THE TASK
Whatever lies between the line that holds "The height and width of the screenshot is (848, 1440)." and the final line of the records below, both included, should be repeated exactly; leave out the pictures and add nothing.

[Saved data entries]
───

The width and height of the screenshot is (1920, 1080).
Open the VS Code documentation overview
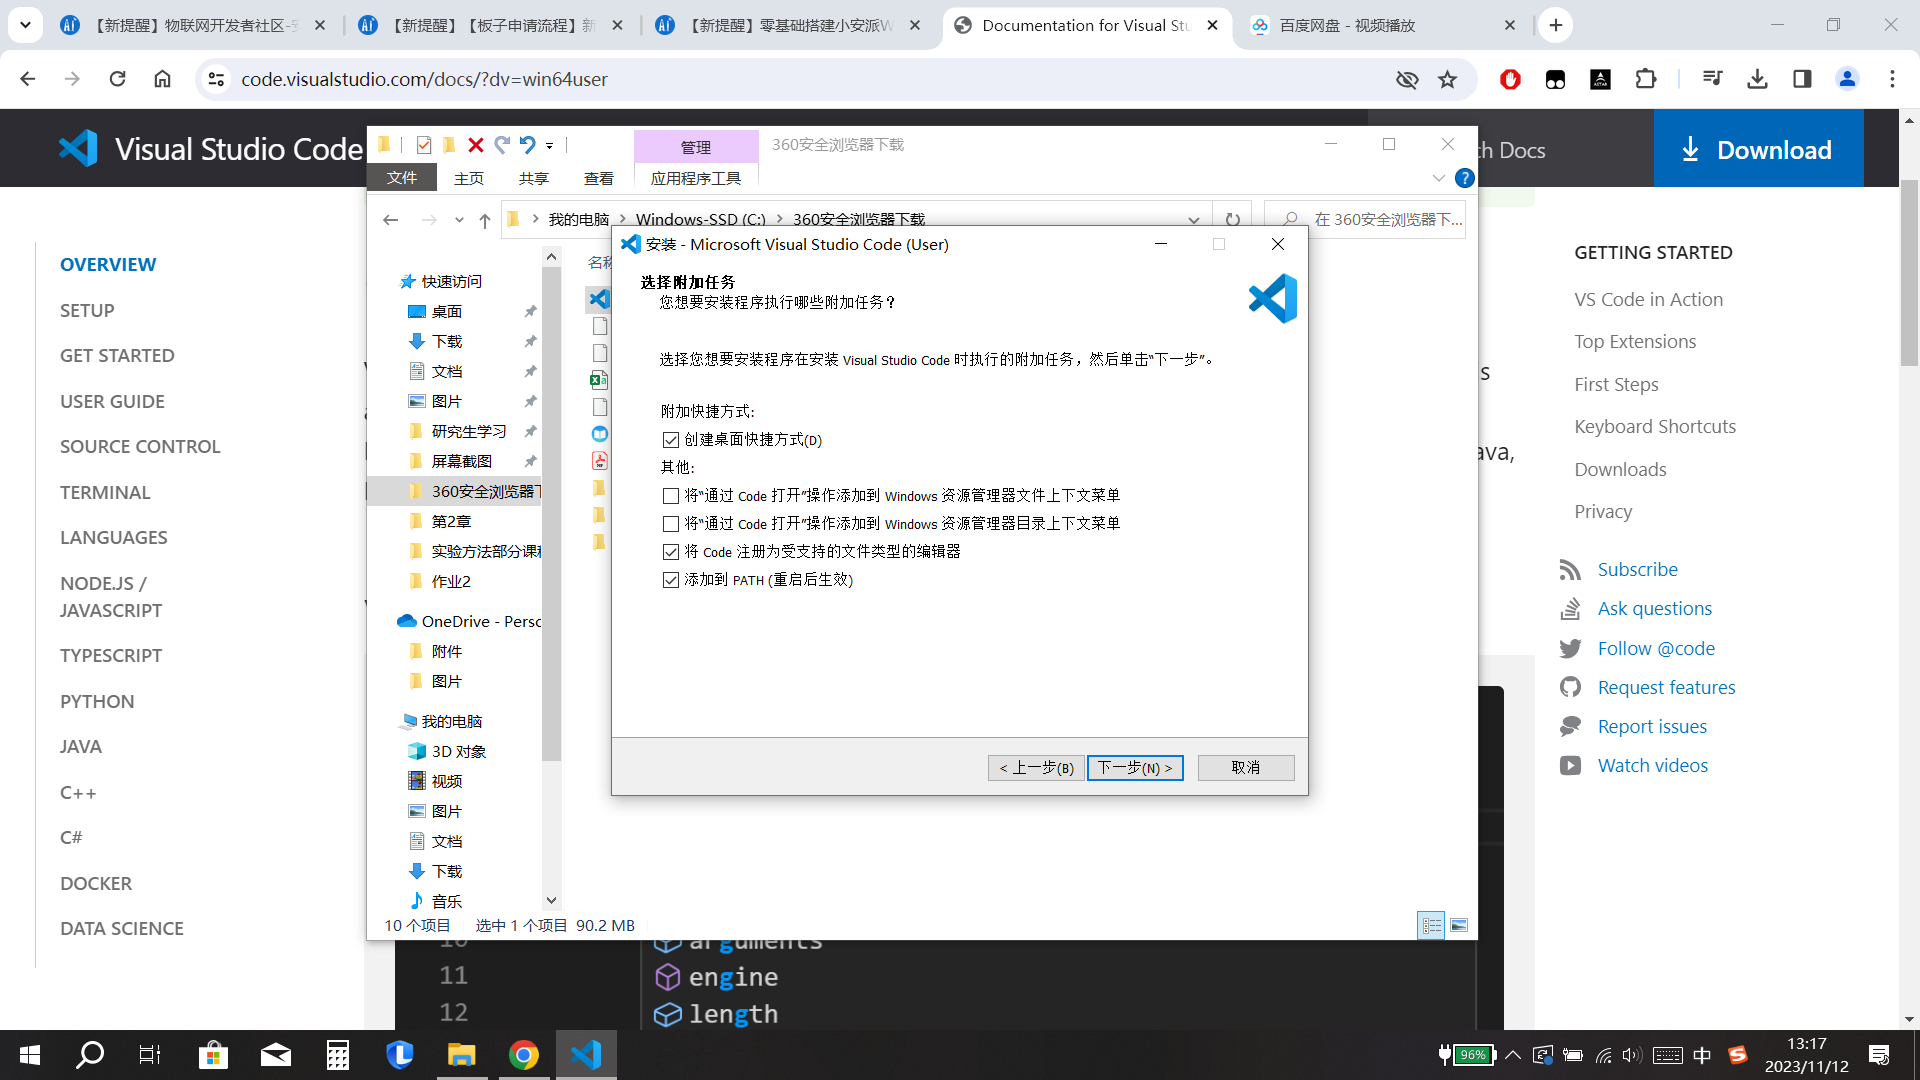click(108, 264)
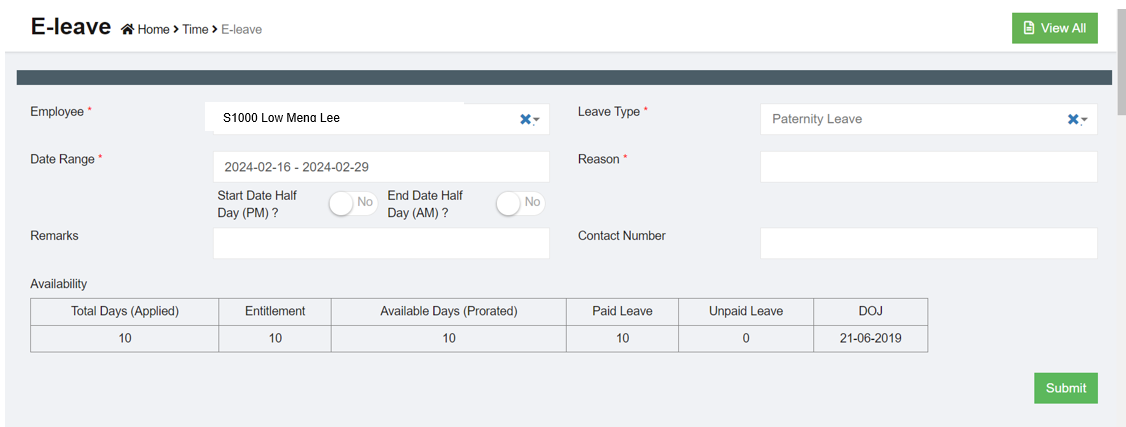Click the E-leave breadcrumb item
Image resolution: width=1126 pixels, height=427 pixels.
241,29
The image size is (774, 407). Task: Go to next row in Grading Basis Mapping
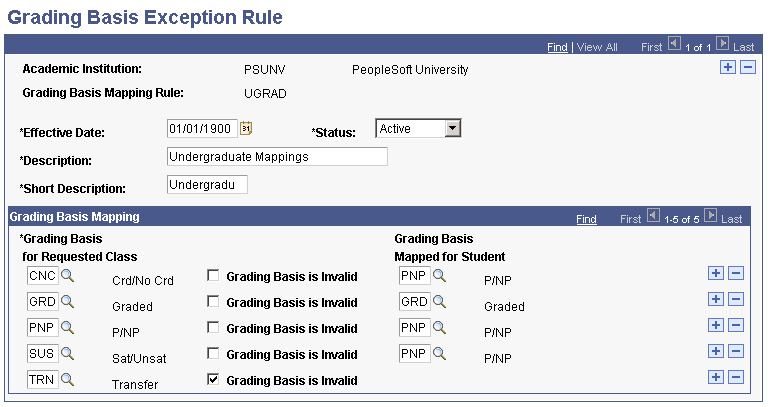[711, 216]
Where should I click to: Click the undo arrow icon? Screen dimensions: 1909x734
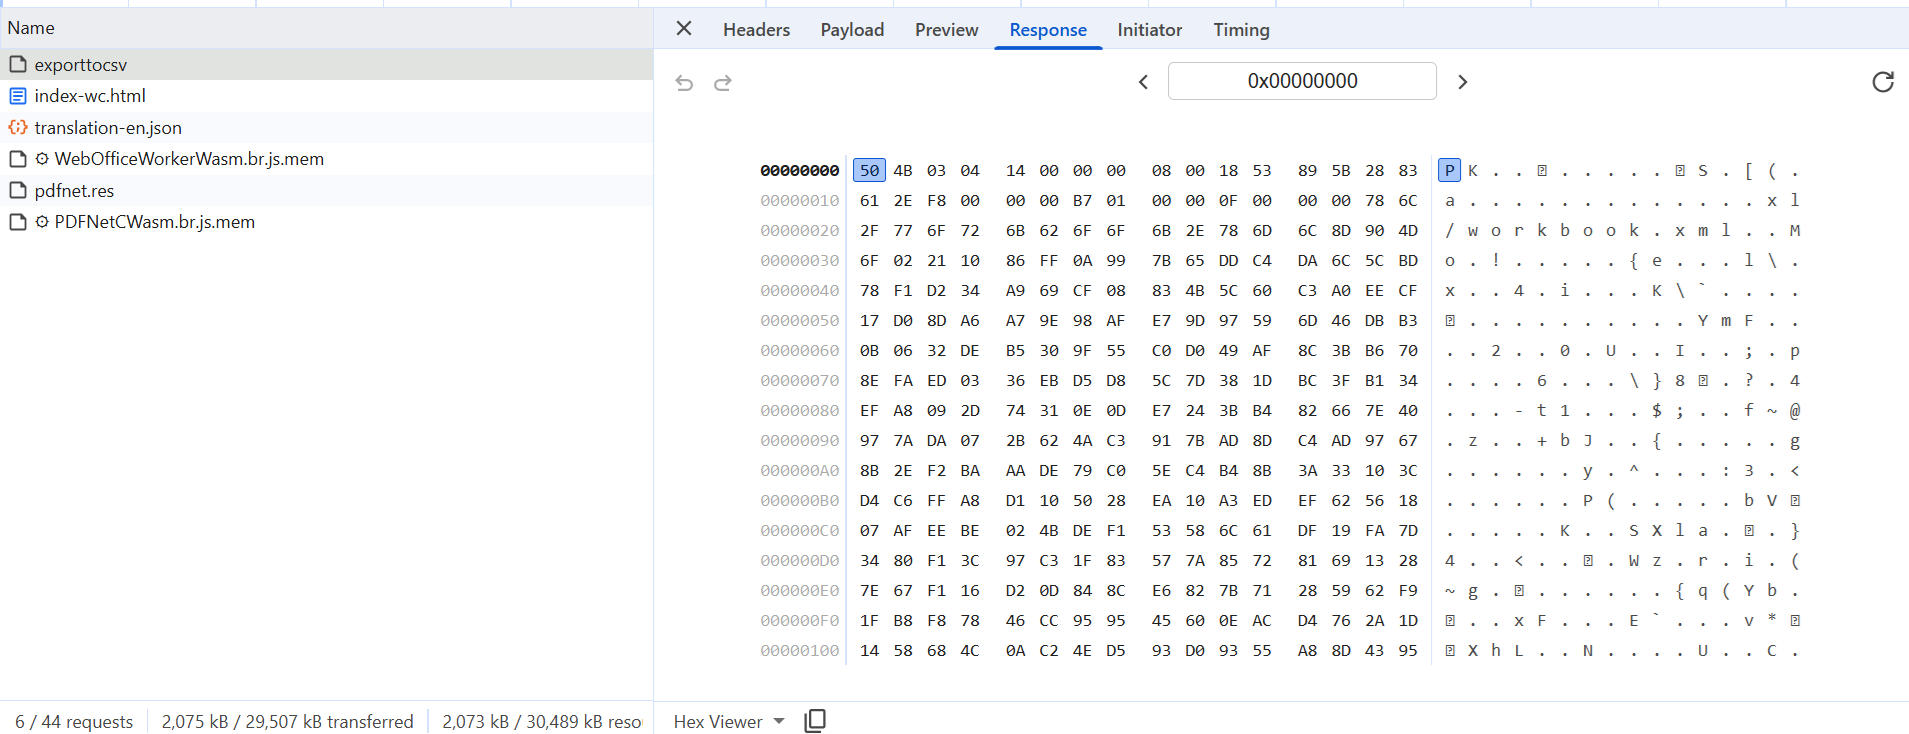point(684,83)
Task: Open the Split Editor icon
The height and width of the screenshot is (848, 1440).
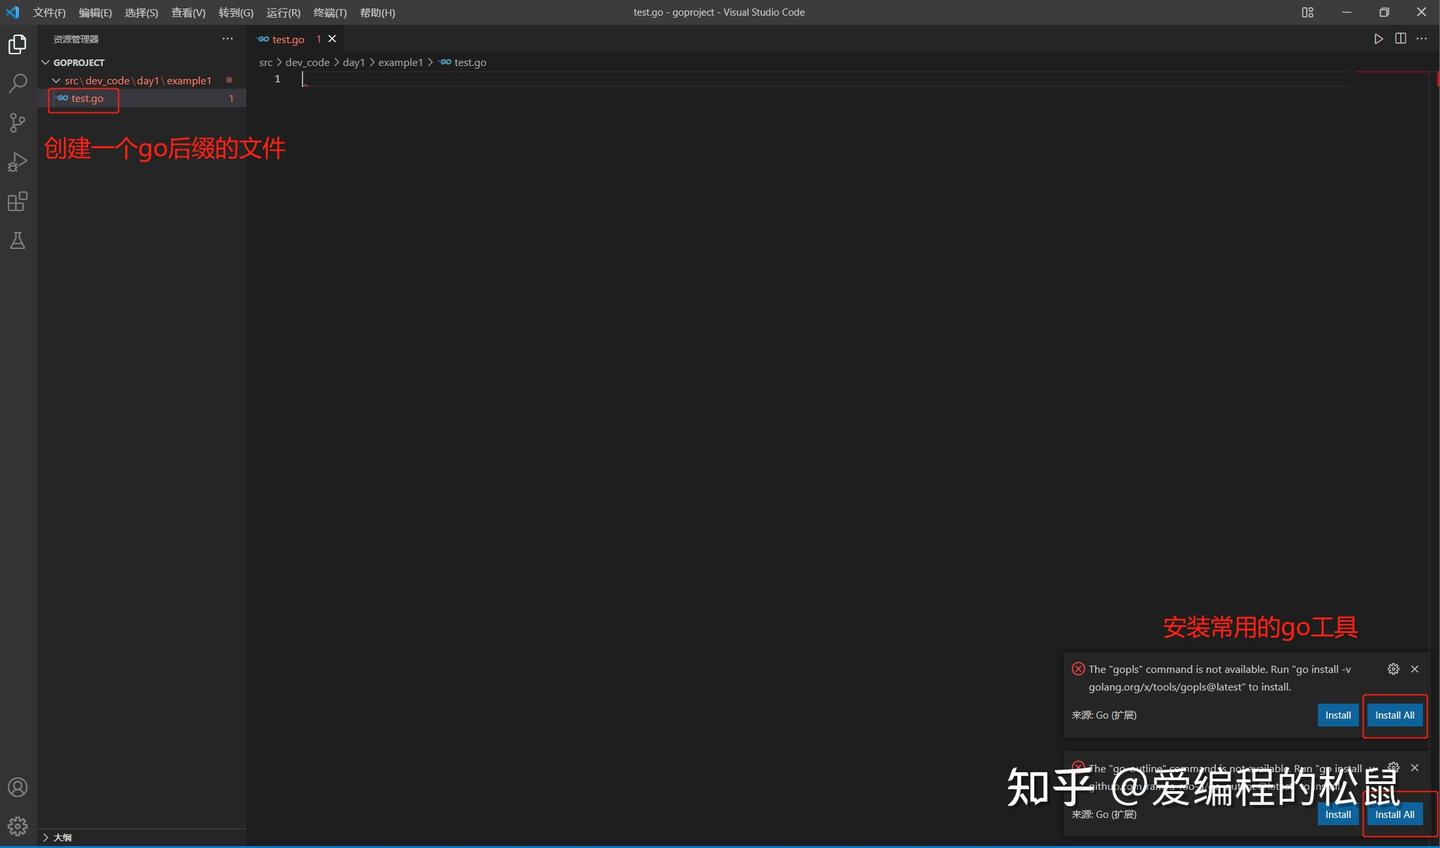Action: 1400,38
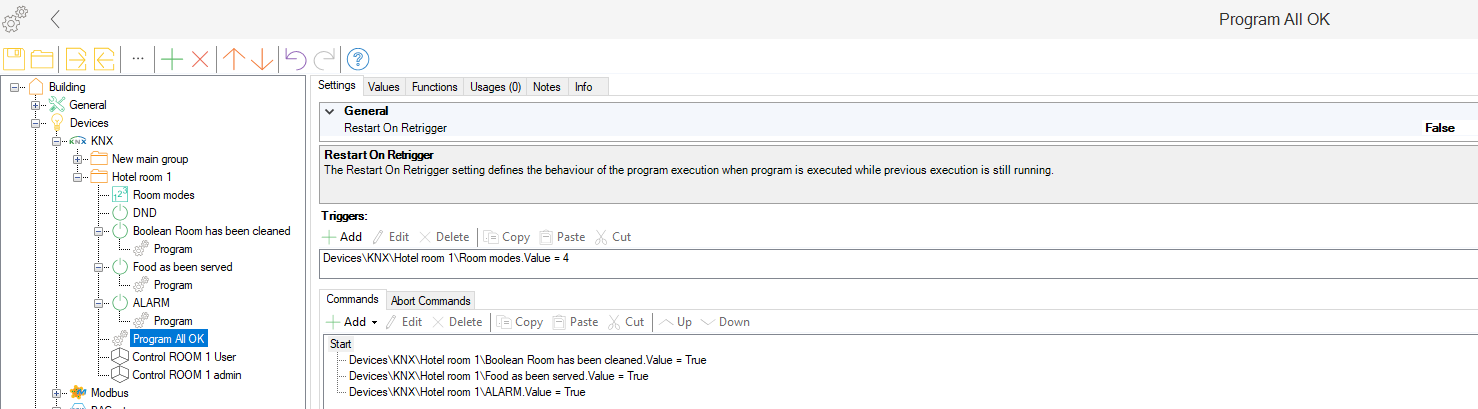Select the Room modes trigger row

pyautogui.click(x=453, y=258)
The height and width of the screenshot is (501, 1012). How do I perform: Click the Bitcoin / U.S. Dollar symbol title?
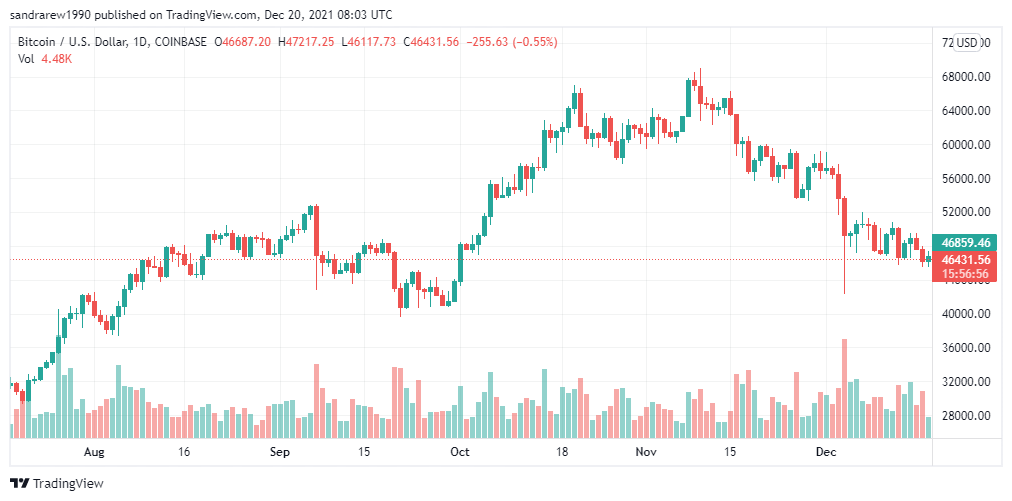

───

ANSWER TO THIS TASK
The height and width of the screenshot is (848, 1440).
Action: 1400,38
Select the Room modes trigger row

pyautogui.click(x=453, y=258)
The height and width of the screenshot is (501, 1012). How do I perform: Click the Bitcoin / U.S. Dollar symbol title?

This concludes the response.